74 lines (55 loc) · 2.55 KB

HF-OSS Demo changelog

Uses changelog conventions. Uses semantic versioning.

Guiding Principles

Changelogs are for humans, not machines.
There should be an entry for every single version.
The same types of changes should be grouped.
Versions and sections should be linkable.
The latest version comes first.
The release date of each version is displayed.
Mention whether you follow Semantic Versioning.

Types of changes

Added for new features.
Changed for changes in existing functionality.
Deprecated for soon-to-be removed features.
Removed for now removed features.
Fixed for any bug fixes.
Security in case of vulnerabilities.

[1.3.3] - 2023-01-04

Deprecated max workspace size flag to memory pool limits for TensorRT
Added t5-11b support
Changed T5 demo kv cache TRT memory organization to avoid D2D copy

[1.3.2] - 2022-11-17

Added beam search support for GPT2 demo
Added KV cache support for GPT2 demo
Fixed perplexity calculation array size out of max_length
Fixed trt KV cache engine profile to only accept input_length = 1
Fixed external onnx weight file name overwrite issue

[1.3.1] - 2022-11-04

Added beam search support for T5 demo
Added KV cache support for T5 demo

[1.3.0] - 2022-11-03

Added perplexity calculation for all samples
Added precision override to checkpoints.
Fixed TensorRT BART checkpoint not working.

[1.2.5] - 2022-10-08

Added beam search support for BART

[1.2.4] - 2022-09-30

Added notebooks for BART demo
Enabled flexible control on (a) percentile latency reports (b) engine building profile other than standard maximum input/output length config

[1.2.3] - 2022-06-30

Added KV cache support for BART demo

[1.2.2] - 2022-06-14

Added BART demo

[1.2.1] - 2022-05-20

Added benchmark action to T5 frameworks/onnxrt and GPT2 frameworks/trt for performance benchmarking.

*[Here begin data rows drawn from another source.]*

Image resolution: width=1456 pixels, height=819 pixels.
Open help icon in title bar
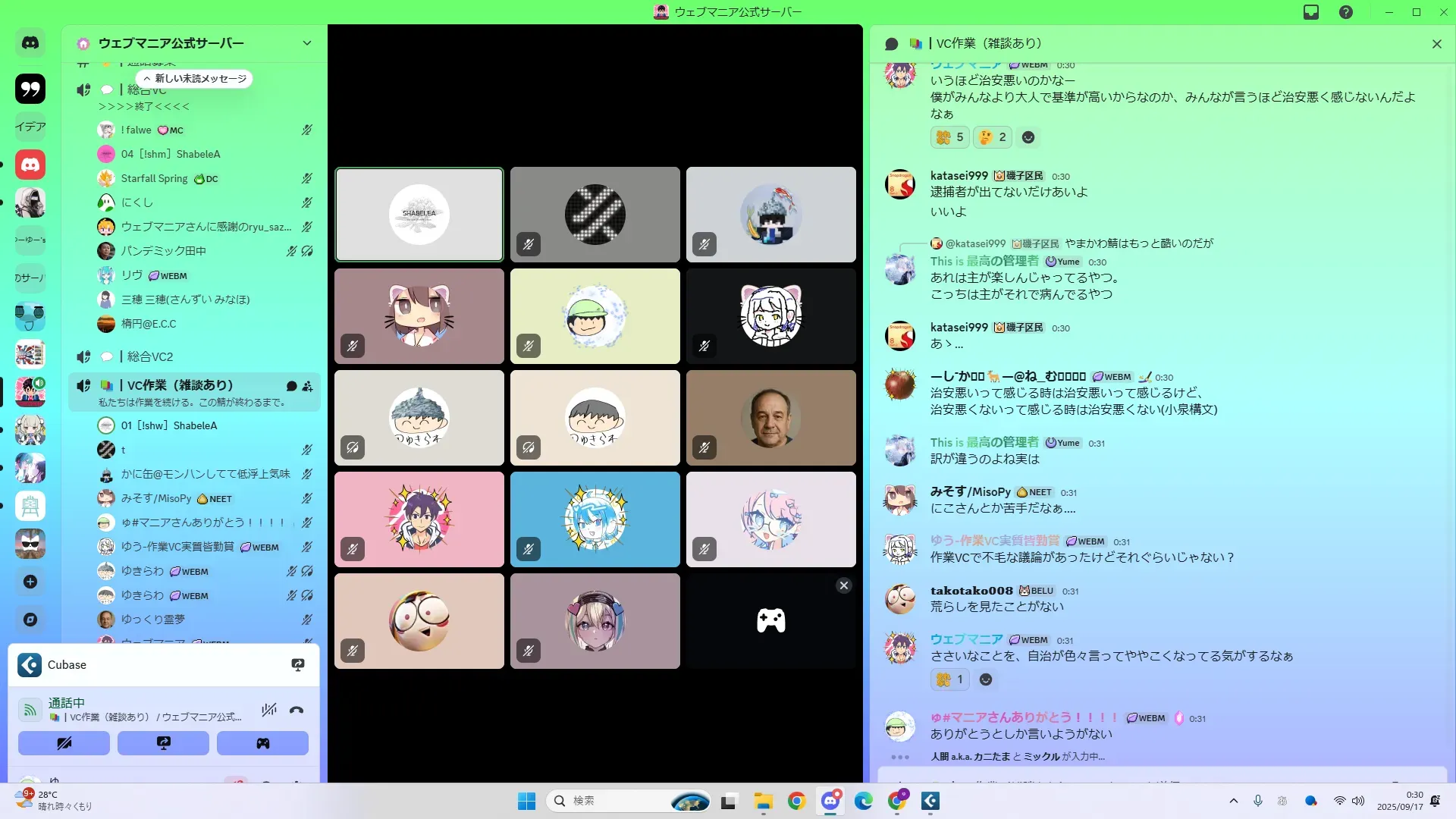point(1346,12)
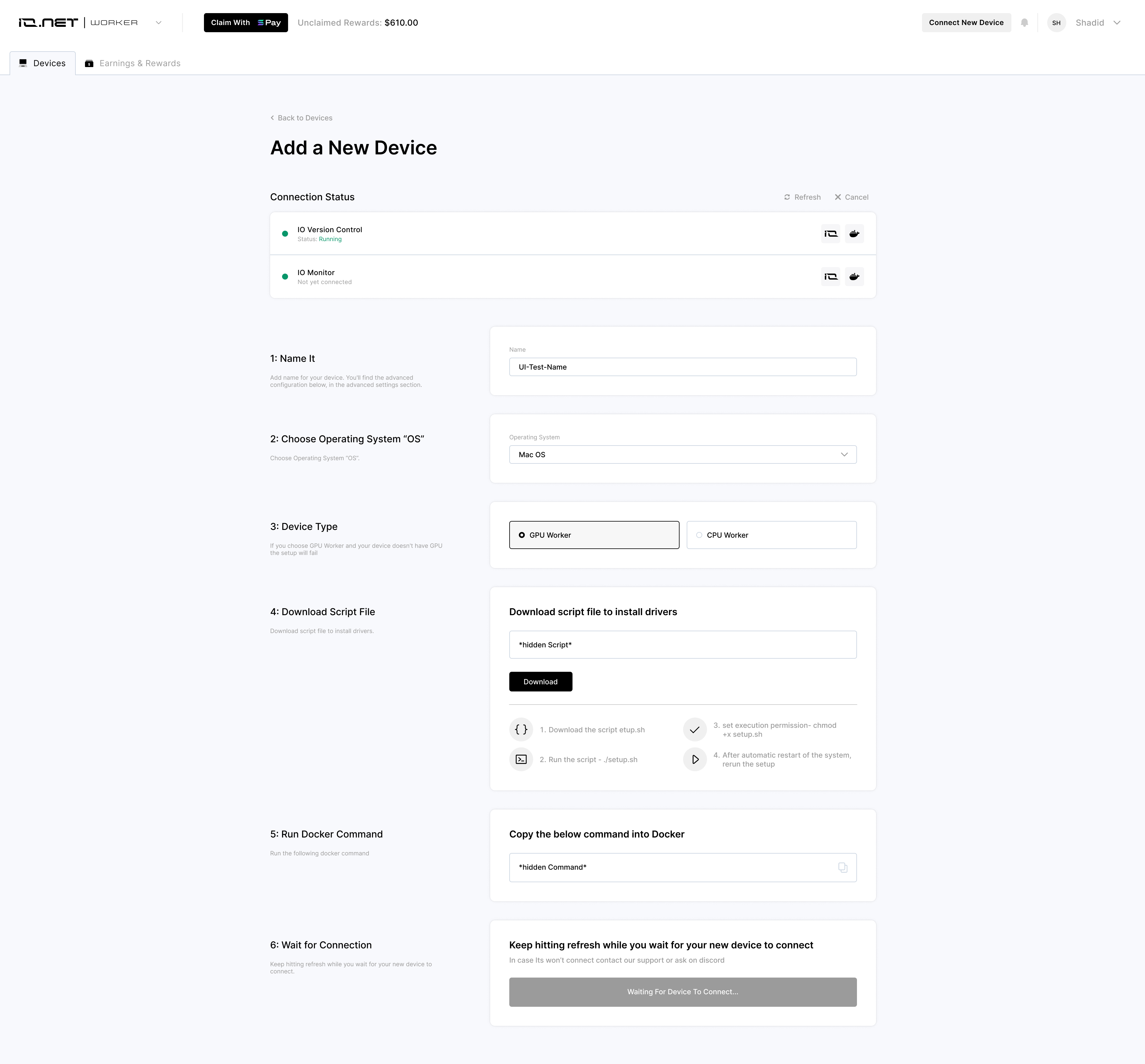Viewport: 1145px width, 1064px height.
Task: Click IO logo icon in Version Control row
Action: point(830,234)
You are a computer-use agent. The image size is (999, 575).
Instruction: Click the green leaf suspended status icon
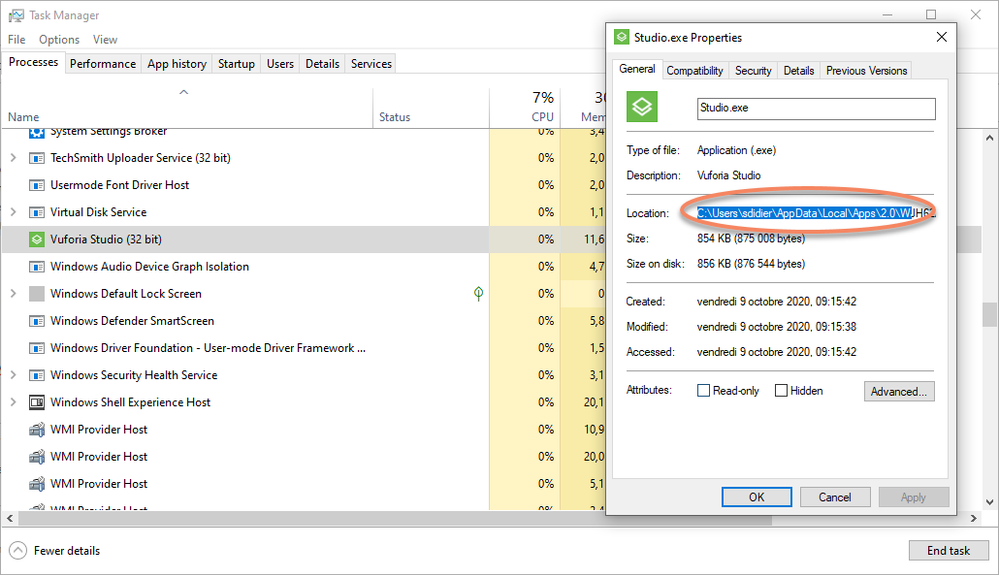[479, 294]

It uses random inputs with fixed lengths and disables early stopping such that we can compare the performance with other frameworks.
Added batch_size > 1 support to GPT2 trt sample.

[1.2.0] - 2022-03-29

Added benchmark action to T5 trt for performance benchmarking. It uses random inputs with fixed lengths and disables early stopping such that we can compare the performance with other frameworks.

[1.1.0] - 2022-02-09

Added -o or --save-output-fpath which saves a pickled version of the NetworkResult object. Useful for testing.

[1.0.0] - 2022

Added initial working example of HF samples and notebooks.